The Newbery Medal was named for eighteenth-century British bookseller John Newbery. It is awarded annually by the Association for Library Service to Children, a division of the American Library Association, to the author of the most distinguished contribution to American literature for children.
2014 Newberry Medal Award Winner: Holy unanticipated occurrences! A cynic meets an unlikely superhero in a
genre-breaking new novel by master storyteller Kate DiCamillo. It
begins, as the best superhero stories do, with a tragic accident that
has unexpected consequences. The squirrel never saw the vacuum cleaner
coming, but self-described cynic Flora Belle Buckman, who has read every
issue of the comic book "Terrible Things Can Happen to You!, " is the
just the right person to step in and save him. What neither can predict
is that Ulysses (the squirrel) has been born anew, with powers of
strength, flight, and misspelled poetry -- and that Flora will be
changed too, as she discovers the possibility of hope and the promise of
a capacious heart. From #1" New York Times" best-selling author Kate
DiCamillo comes a laugh-out-loud story filled with eccentric, endearing
characters and featuring an exciting new format -- a novel interspersed
with comic-style graphic sequences and full-page illustrations, all
rendered in black-and-white by up-and-coming artist K. G. Campbell.
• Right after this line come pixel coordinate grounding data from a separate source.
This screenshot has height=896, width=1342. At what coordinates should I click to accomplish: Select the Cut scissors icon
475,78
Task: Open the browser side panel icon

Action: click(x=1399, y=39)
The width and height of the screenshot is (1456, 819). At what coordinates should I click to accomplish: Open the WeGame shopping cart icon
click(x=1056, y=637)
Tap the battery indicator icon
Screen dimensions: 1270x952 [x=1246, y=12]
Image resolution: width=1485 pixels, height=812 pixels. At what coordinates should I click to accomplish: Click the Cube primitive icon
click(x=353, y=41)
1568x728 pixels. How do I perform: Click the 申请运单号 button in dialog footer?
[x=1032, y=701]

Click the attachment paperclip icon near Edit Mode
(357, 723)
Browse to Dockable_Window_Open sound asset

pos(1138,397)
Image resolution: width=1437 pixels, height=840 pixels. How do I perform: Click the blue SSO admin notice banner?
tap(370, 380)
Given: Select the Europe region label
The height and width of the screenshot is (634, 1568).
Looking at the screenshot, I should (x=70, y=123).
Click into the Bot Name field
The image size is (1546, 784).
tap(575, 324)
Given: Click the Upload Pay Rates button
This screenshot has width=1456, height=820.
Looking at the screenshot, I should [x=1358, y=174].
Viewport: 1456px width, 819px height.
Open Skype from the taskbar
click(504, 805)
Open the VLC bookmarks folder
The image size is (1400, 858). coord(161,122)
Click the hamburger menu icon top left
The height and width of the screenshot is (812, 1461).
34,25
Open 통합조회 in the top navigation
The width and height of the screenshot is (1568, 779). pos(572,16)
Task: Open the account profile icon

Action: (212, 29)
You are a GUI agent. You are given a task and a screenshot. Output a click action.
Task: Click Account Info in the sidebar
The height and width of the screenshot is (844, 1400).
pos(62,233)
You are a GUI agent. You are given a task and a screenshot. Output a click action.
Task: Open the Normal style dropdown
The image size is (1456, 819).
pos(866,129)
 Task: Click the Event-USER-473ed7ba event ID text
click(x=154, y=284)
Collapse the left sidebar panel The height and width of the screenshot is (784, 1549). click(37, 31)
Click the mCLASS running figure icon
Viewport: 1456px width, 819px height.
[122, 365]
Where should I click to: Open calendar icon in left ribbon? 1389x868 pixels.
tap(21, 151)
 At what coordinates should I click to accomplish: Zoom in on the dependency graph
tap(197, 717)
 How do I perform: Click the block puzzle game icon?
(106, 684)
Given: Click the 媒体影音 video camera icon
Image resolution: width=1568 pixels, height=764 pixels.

2013 Newberry Medal Award Winner: Ivan is an easygoing gorilla. Living at the Exit 8 Big Top Mall and
Video Arcade, he has grown accustomed to humans watching him through the
glass walls of his domain. He rarely misses his life in the jungle. In
fact, he hardly ever thinks about it at all. Instead, Ivan
thinks about TV shows he's seen and about his friends Stella, an elderly
elephant, and Bob, a stray dog. But mostly Ivan thinks about art and
how to capture the taste of a mango or the sound of leaves with color
and a well-placed line. Then he meets Ruby, a baby elephant
taken from her family, and she makes Ivan see their home--and his own
art--through new eyes. When Ruby arrives, change comes with her, and
it's up to Ivan to make it a change for the better. Katherine
Applegate blends humor and poignancy to create Ivan's unforgettable
first-person narration in a story of friendship, art, and hope.
2012 Newberry Medal Award Winner
Melding the entirely true and the wildly fictional, "Dead End in Norvelt "is a novel about an incredible two months for a kid named Jack Gantos, whose plans for vacation excitement are shot down when he is "grounded for life" by his feuding parents, and whose nose spews bad blood at every little shock he gets. But plenty of excitement (and shocks) are coming Jack's way once his mom loans him out to help a fiesty old neighbor with a most unusual chore--typewriting obituaries filled with stories about the people who founded his utopian town. As one obituary leads to another, Jack is launced on a strange adventure involving molten wax, Eleanor Roosevelt, twisted promises, a homemade airplane, Girl Scout cookies, a man on a trike, a dancing plague, voices from the past, Hells Angels . . . and possibly murder. Endlessly surprising, this sly, sharp-edged narrative is the author at his very best, making readers laugh out loud at the most unexpected things in a dead-funny depiction of growing up in a slightly off-kilter place where the past is present, the present is confusing, and the future is completely up in the air.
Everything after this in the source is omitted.